_Anforderung a_.
Schreibe die Zeilen aus den Datensätzen wortgetreu ab, beginnend mit der Zeile, die „Click the Email/Mobile Number filter box“ enthält, und endend mit der Zeile, die „click(x=808, y=262)“ enthält, beide eingeschlossen. Lass die Bilder in deiner Antwort weg.

+++ Zu lesender Auszug

Bei meinem Besuch erfuhr ich aber auch von Rückschlägen. 2007 legte eine Cyberattacke Estland fast komplett lahm. Die Konsequenzen daraus waren unter anderem noch sicherere Datenverkehre und -routinen sowie die Einrichtung eines zusätzlichen Backup-Systems im Ausland (Luxemburg). Angesichts der Tatsache, wie viele Funklöcher und langsame Internetanschlüsse wir in Brandenburg nach wie vor haben, hatte ich am Ende meines Termins das Gefühl, dass wir in der Mark nicht ein oder zwei Schritte zurück liegen – Estland ist IT-technisch eine komplett andere Welt.

++++++
+++ Auszüge aus Datensätzen

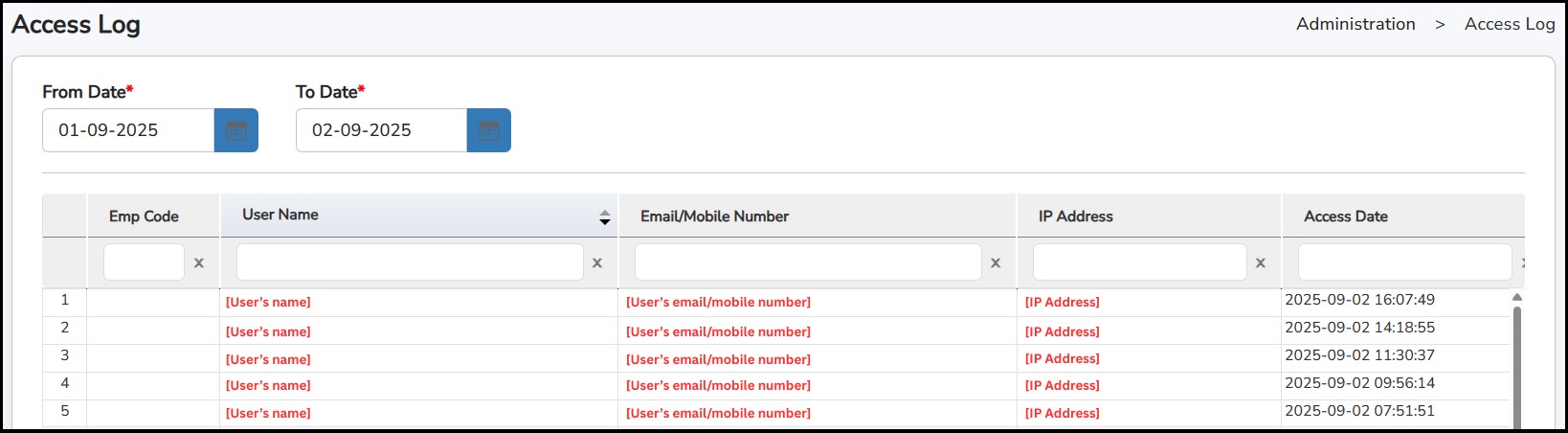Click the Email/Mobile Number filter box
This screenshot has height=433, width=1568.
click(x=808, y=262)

++++++
+++ Auszüge aus Datensätzen

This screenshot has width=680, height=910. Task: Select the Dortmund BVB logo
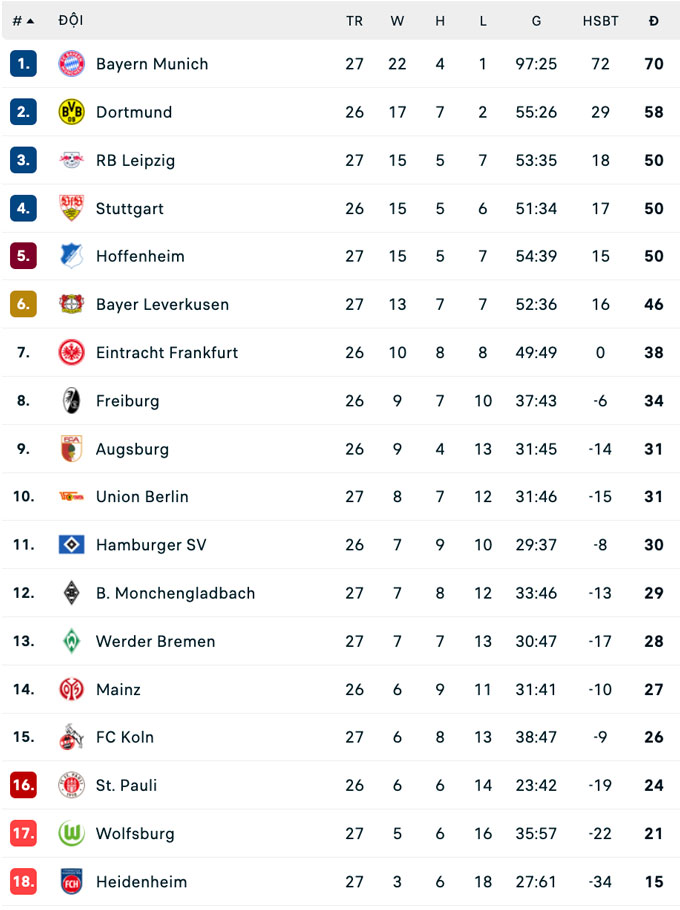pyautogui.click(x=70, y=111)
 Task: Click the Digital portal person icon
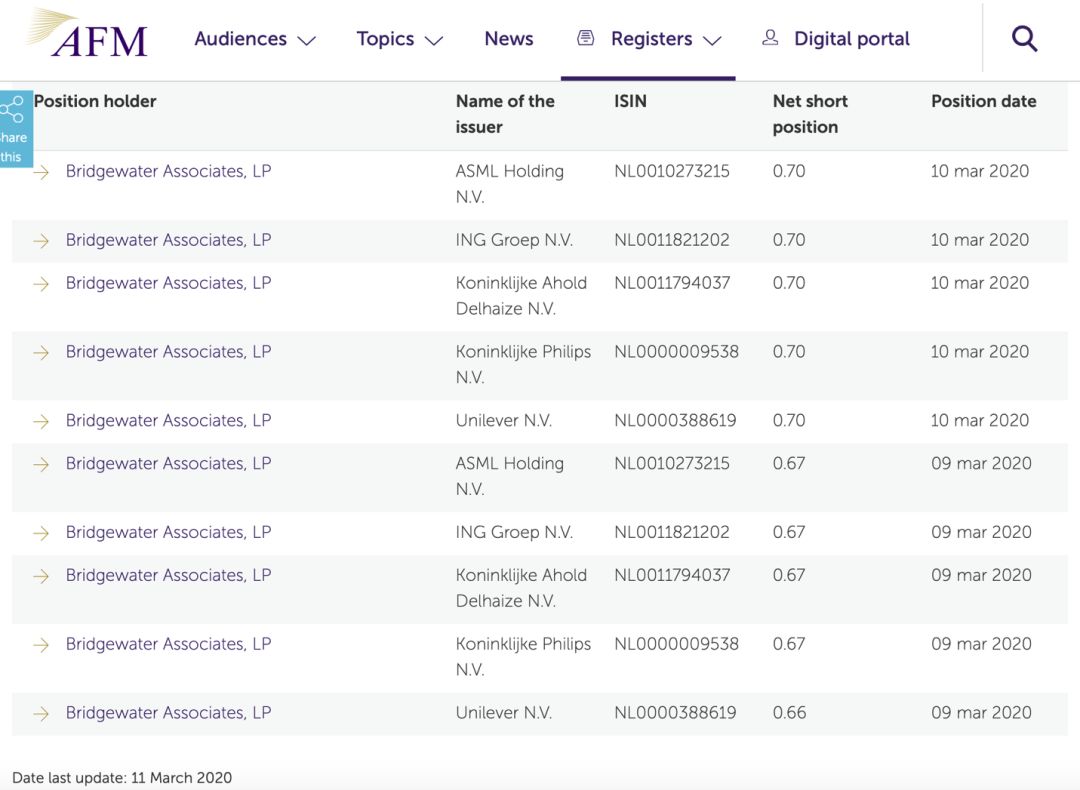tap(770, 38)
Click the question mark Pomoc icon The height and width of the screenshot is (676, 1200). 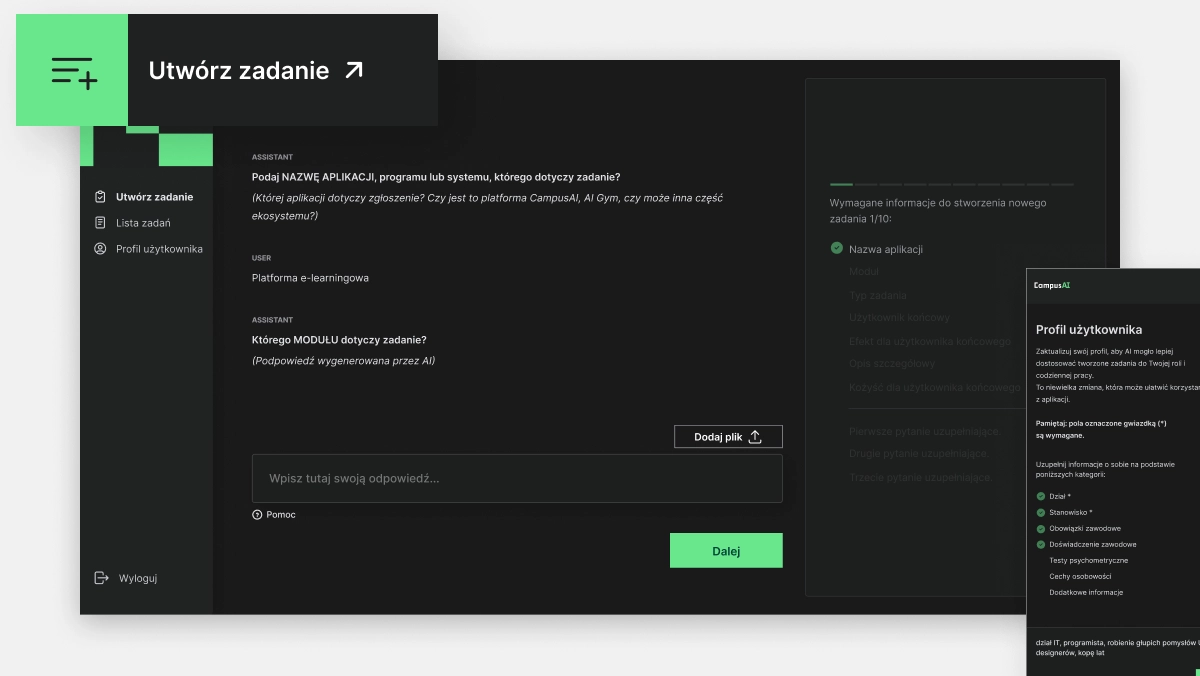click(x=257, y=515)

++++++
+++ Auszüge aus Datensätzen

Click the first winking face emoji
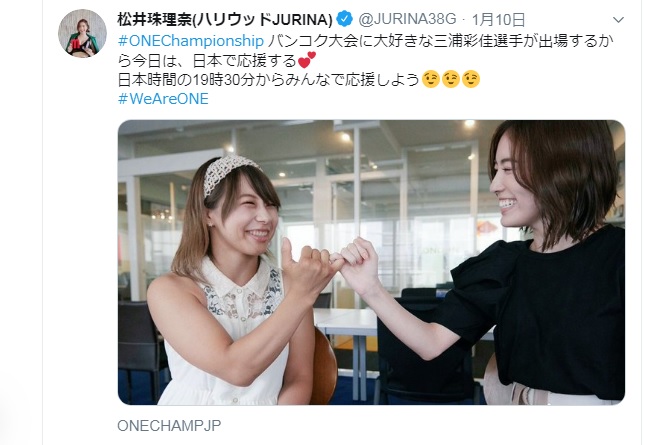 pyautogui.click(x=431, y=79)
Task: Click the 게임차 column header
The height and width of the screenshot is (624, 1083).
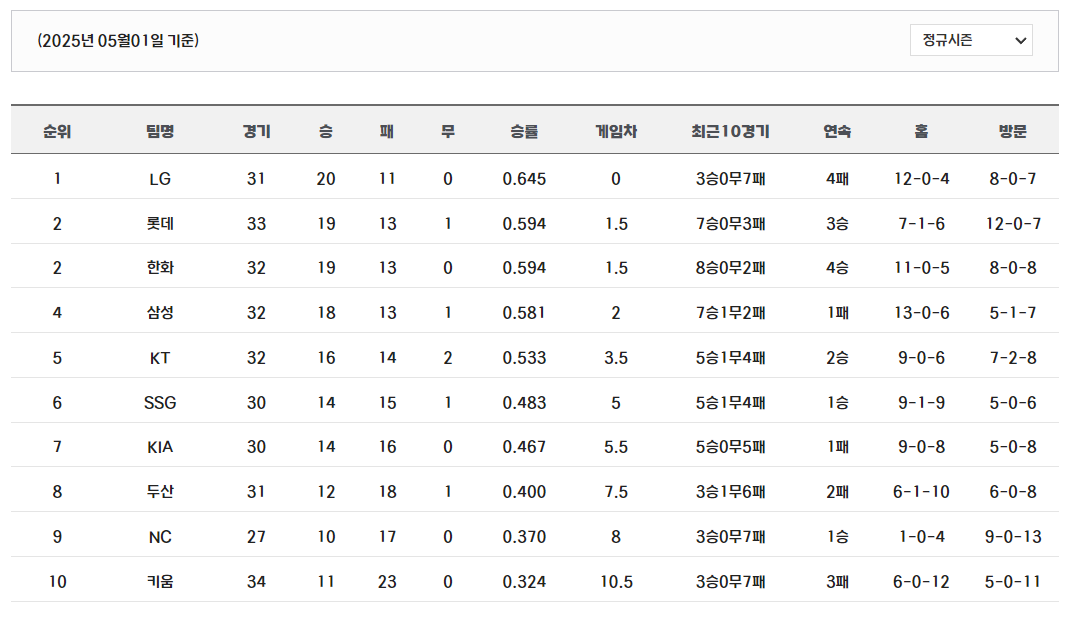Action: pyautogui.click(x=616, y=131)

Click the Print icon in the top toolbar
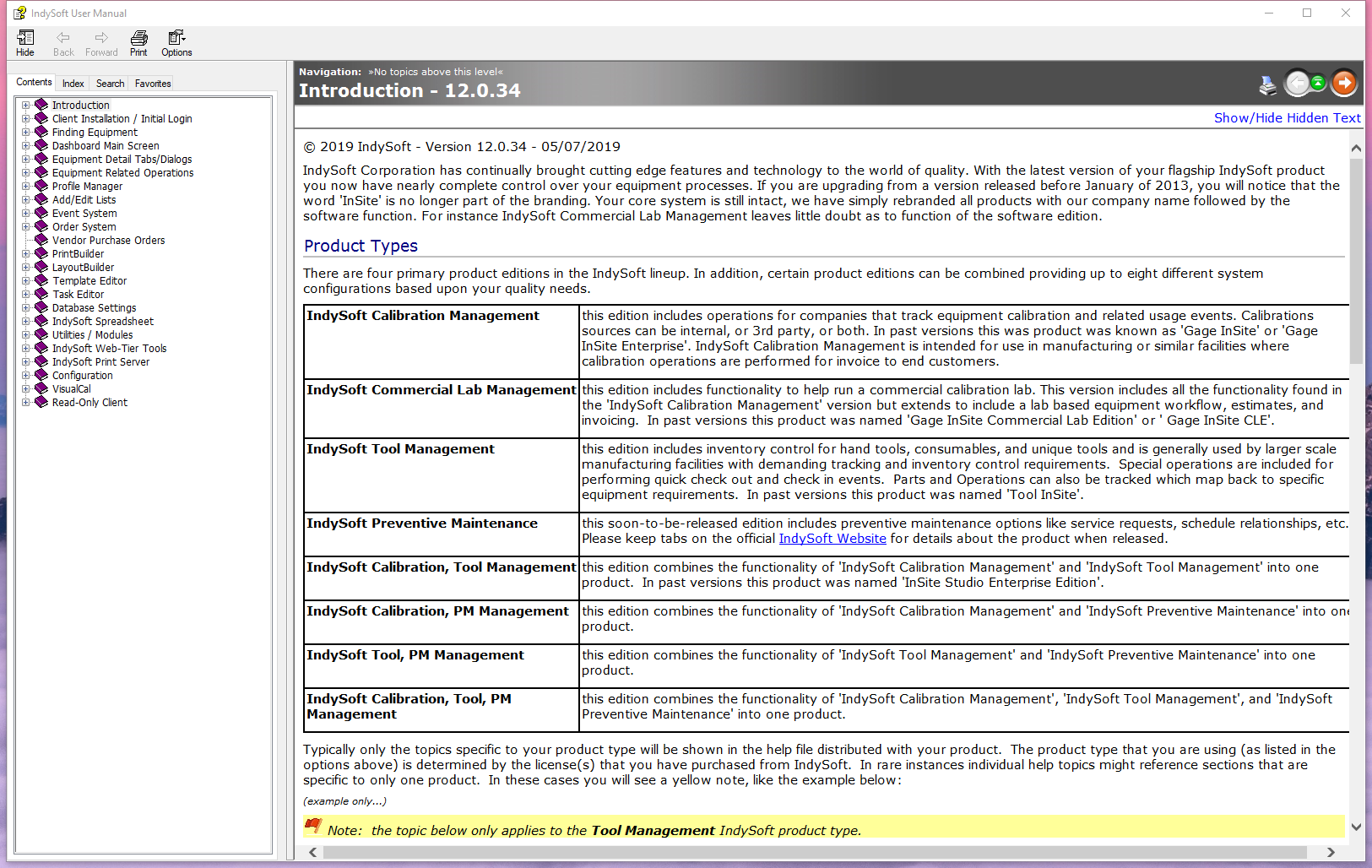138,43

++++++

_Anforderung b_.
Schreibe den Text über Estlands IT-Entwicklung im Vergleich zu Brandenburg im Anschluss an seinen letzten Satz weiter.

_Erwartete Ausgabe a_.
Click the Email/Mobile Number filter box
This screenshot has height=433, width=1568.
click(x=808, y=262)

_Erwartete Ausgabe b_.
Wenn wir bei uns nicht schleunigst eine erhebliche Temposteigerung in Richtung Digitalisierung hinbekommen, werden wir den Anschluss an fortschrittliche Länder uneinholbar verpassen. Und das betrifft nicht nur die Hardware. Wir brauchen die passenden Konzepte und vor allem die nötige Einstellung seitens der Verantwortlichen in Ministerien und Verwaltungen hierzu. Mein Gastgeber bat mich, der Brandenburger Landesregierung die Einladung zu überbringen, sich ebenfalls im Showroom und bei persönlichen Gesprächen Anregungen und Hilfestellung hierfür zu holen.
Ich fordere eindringlich dazu auf dieses Angebot anzunehmen.